Looking for the perfect autumn dinner that’s hearty, packed with protein, and brimming with flavor? This Butternut Squash and Black Bean Orzo with Sausage and Spinach ticks all the boxes. It’s a delightful mix of roasted butternut squash, tender orzo, savory sausage, and nutrient-rich spinach, all brought together with earthy black beans.
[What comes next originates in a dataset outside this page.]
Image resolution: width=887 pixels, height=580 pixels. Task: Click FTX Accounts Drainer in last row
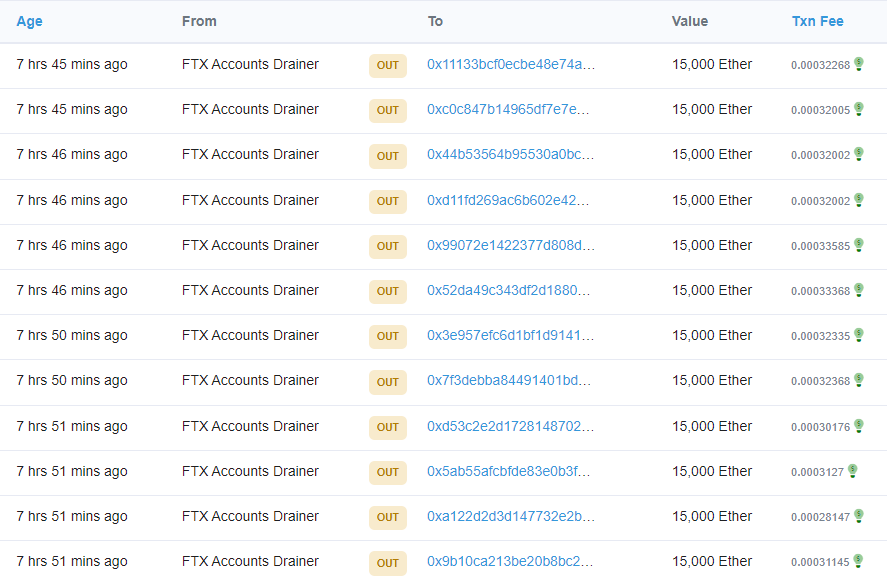point(250,561)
Whether it’s for a holiday spread or a comforting weeknight meal, this dish is a must-try.
Why You’ll Love This Recipe
- Balanced and Nutritious: A complete meal featuring protein, carbs, and veggies.
- Seasonal Favorite: Showcases the sweet and nutty flavor of butternut squash.
- Versatile: Great for weeknights yet elegant enough for holiday dinners.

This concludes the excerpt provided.